We further gathered KRAS mutational status reported in the NSCLC Brazilian population (Table 2; Fig 2). Among the 3,247 cases, the KRAS mutational frequency was 25.0% (n = 813 out of 3,247)—ranging from 15% to 31% among studies (Table 2). The KRAS p.Gly12Cys mutation frequency was 35.0% (n = 285 out of 813) of the KRAS-mutated cases, corresponding to 9% (285 out of 3,247) of all Brazilian NSCLC cases—ranging from 6.0% to 12.0% (Table 2; Fig 2).

TABLE 2

Frequency of KRAS Mutations in Brazilian Patients

FIG 2

Frequency of KRAS mutations in Brazilian patients with non–small-cell lung cancer (n = 3,247).

DISCUSSION

The KRAS p.Gly12Cys mutation became a new target for personalized therapy with the sotorasib and adagrasib.[23,25,26,31] Our study analyzed the frequency of p.Gly12Cys mutation in the Brazilian NSCLC population. We observed that 25% of the 3,247 cases were KRAS-mutated, and the most common variant was the p.Gly12Cys, present in 285 (9%) of the cases. Currently, expanded access is available for Brazilian patients and also for patients around the world, since both are non–US Food and Drug Administration-approved drugs. Once US Food and Drug Administration approves any of these drugs—sotorasib and adagrasib—compassionate drug use may be the option for obtaining access for Brazilian patients.

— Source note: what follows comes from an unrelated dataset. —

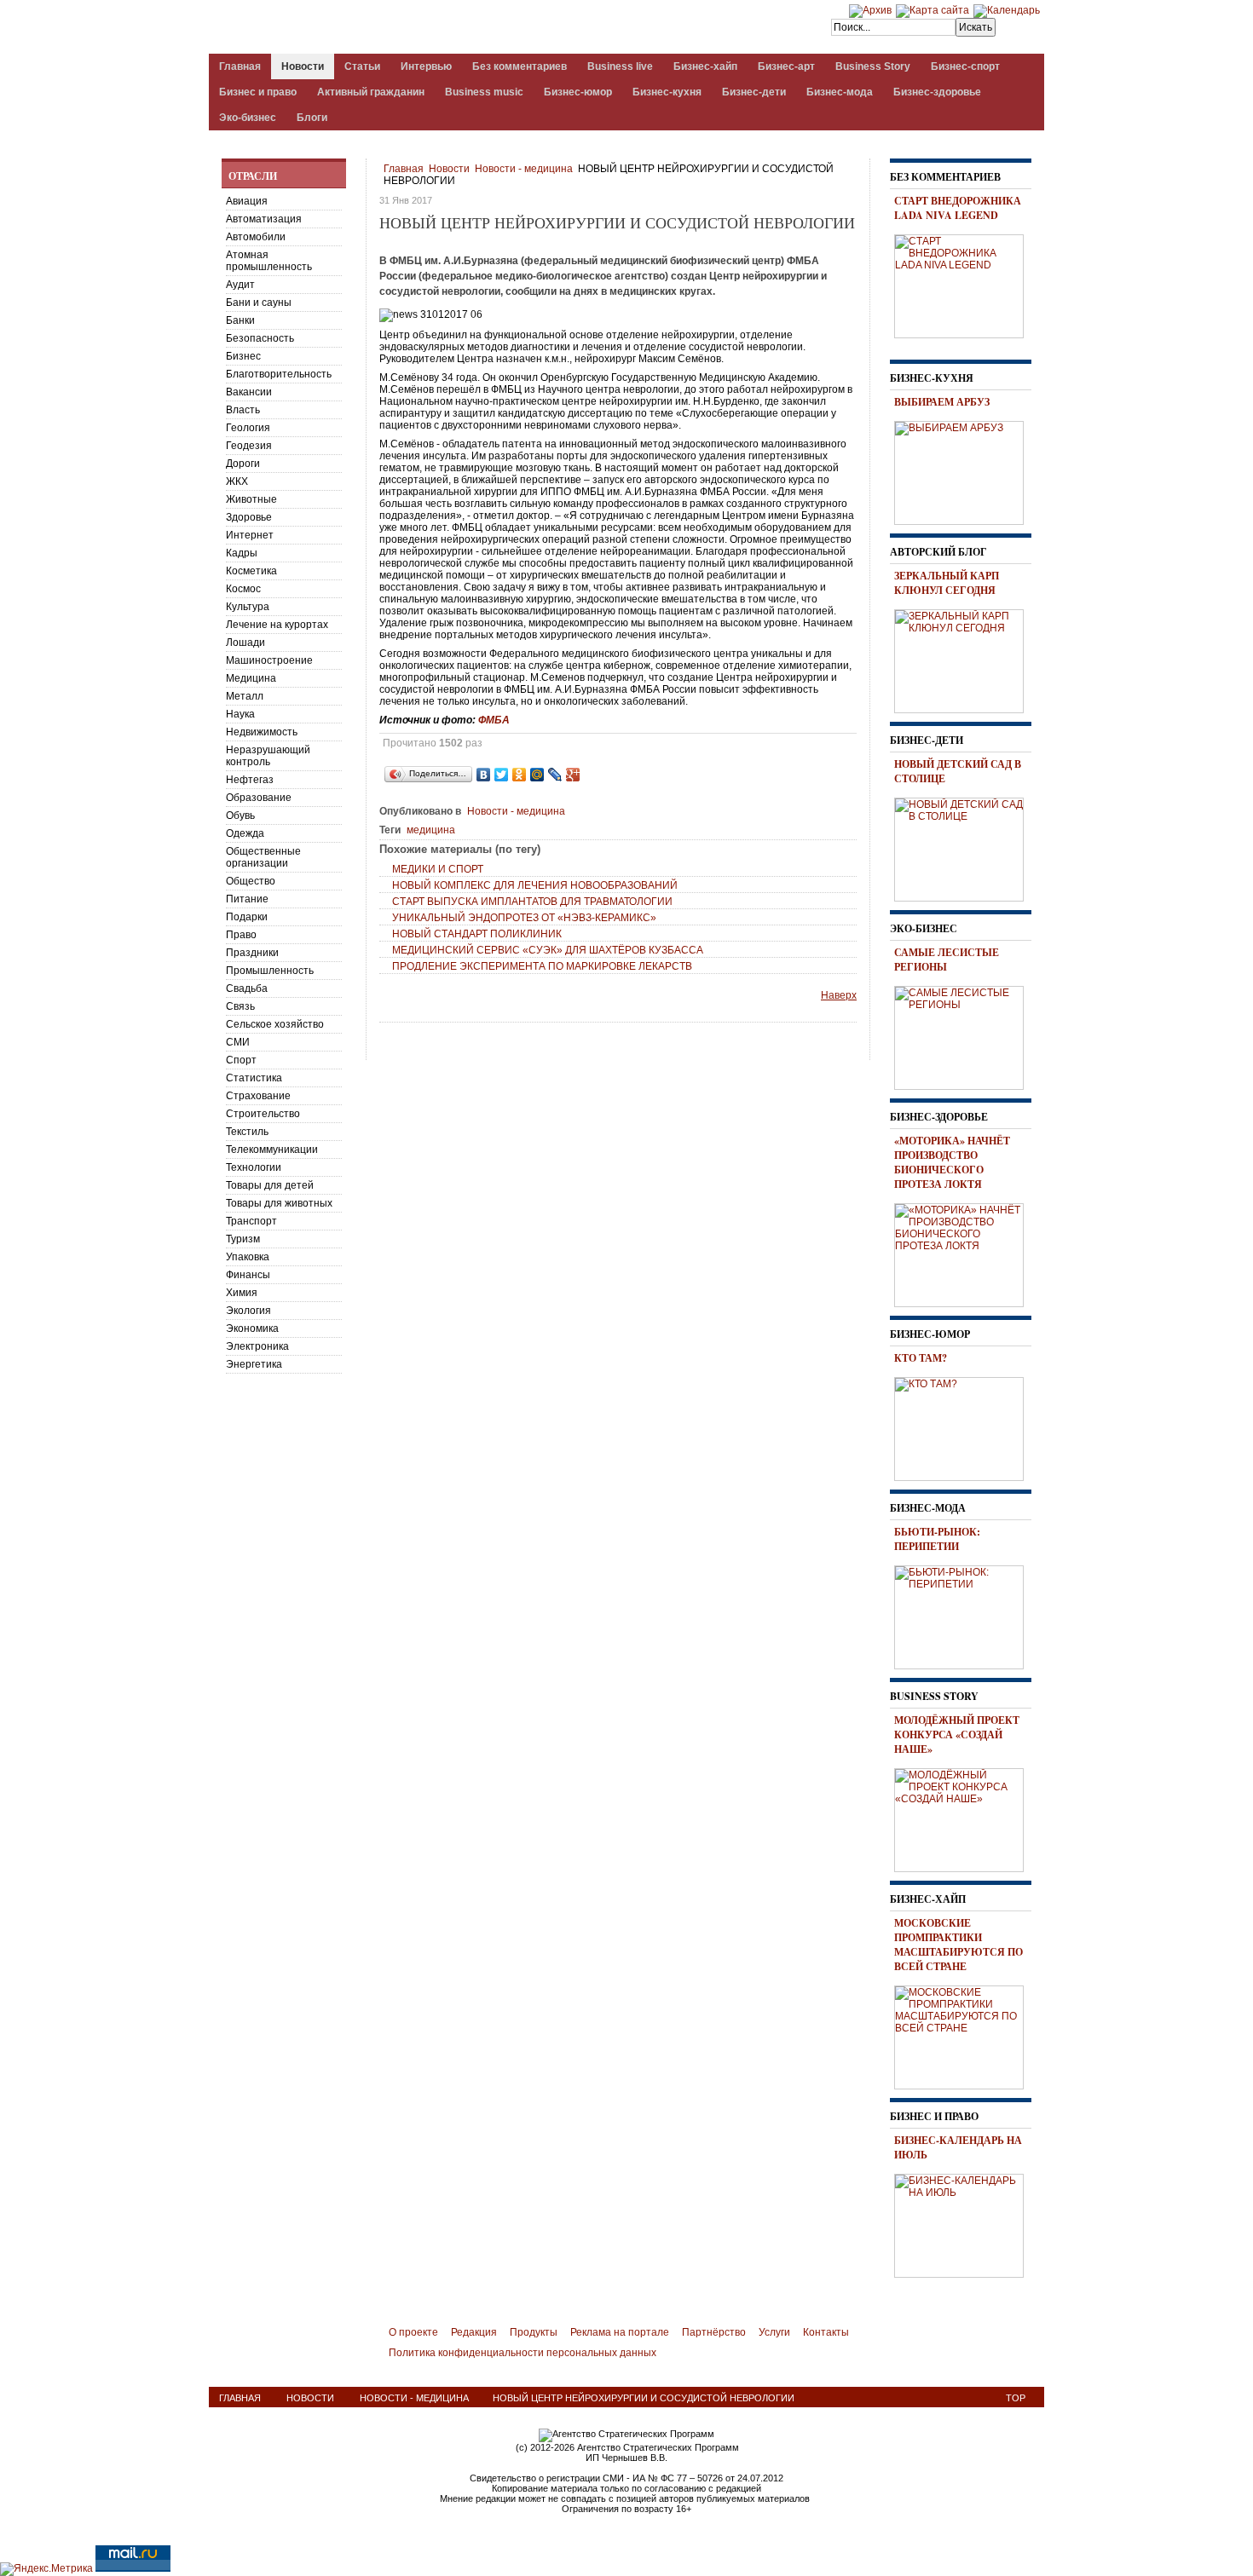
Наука (240, 714)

In our study, the presence of KRAS mutations was associated with smoking status (current or quitter) and worse overall survival. These data are in agreement with the literature.[12,19-22] A recent review reported that KRAS mutations are present in 18%-32% of lung adenocarcinoma, 12.8% of large cell carcinoma, 10% of adenosquamous carcinomas, and 1.6%-7.1% of squamous-cell carcinomas in White patients.[32] Moreover, African-American patients with NSCLC are more frequently identified with KRAS mutations than White patients.[32] The frequency of KRAS mutations in Western populations with lung adenocarcinoma is about 26% and about 6% in the squamous-cell carcinoma population.[33] In Asian patients, the frequency of KRAS mutations is 11.2% of patients with NSCLC.[33] According to The Cancer Genome Atlas, KRAS mutations are found in 33% of lung adenocarcinoma.[34] A study involving 5,738 NSCLC cases reported 14% of KRAS-mutated cases in Latin American except for Brazil (Argentina, Mexico, Colombia, Peru, Costa Rica, and Panama).[35]

The role of genetic ancestry in KRAS mutational status in NSCLC is poorly explored. A recent metadata analysis showed that KRAS mutations were more present in White and Black NSCLC patient groups than in Asian.[36] In a previous study, our group reported that KRAS mutations were associated with low Asian genetic ancestry background.[12] In the current study, using a panel of genetic ancestry markers, these findings were not confirmed in a multivariate analysis. Therefore, further studies using an admixture of populations are needed to clarify this important issue.

In conclusion, we showed that approximately 10% of Brazilian patients with NSCLC harbor the KRAS p.Gly12Cys variant and are therefore potentially responsive to the new anti-KRAS agents.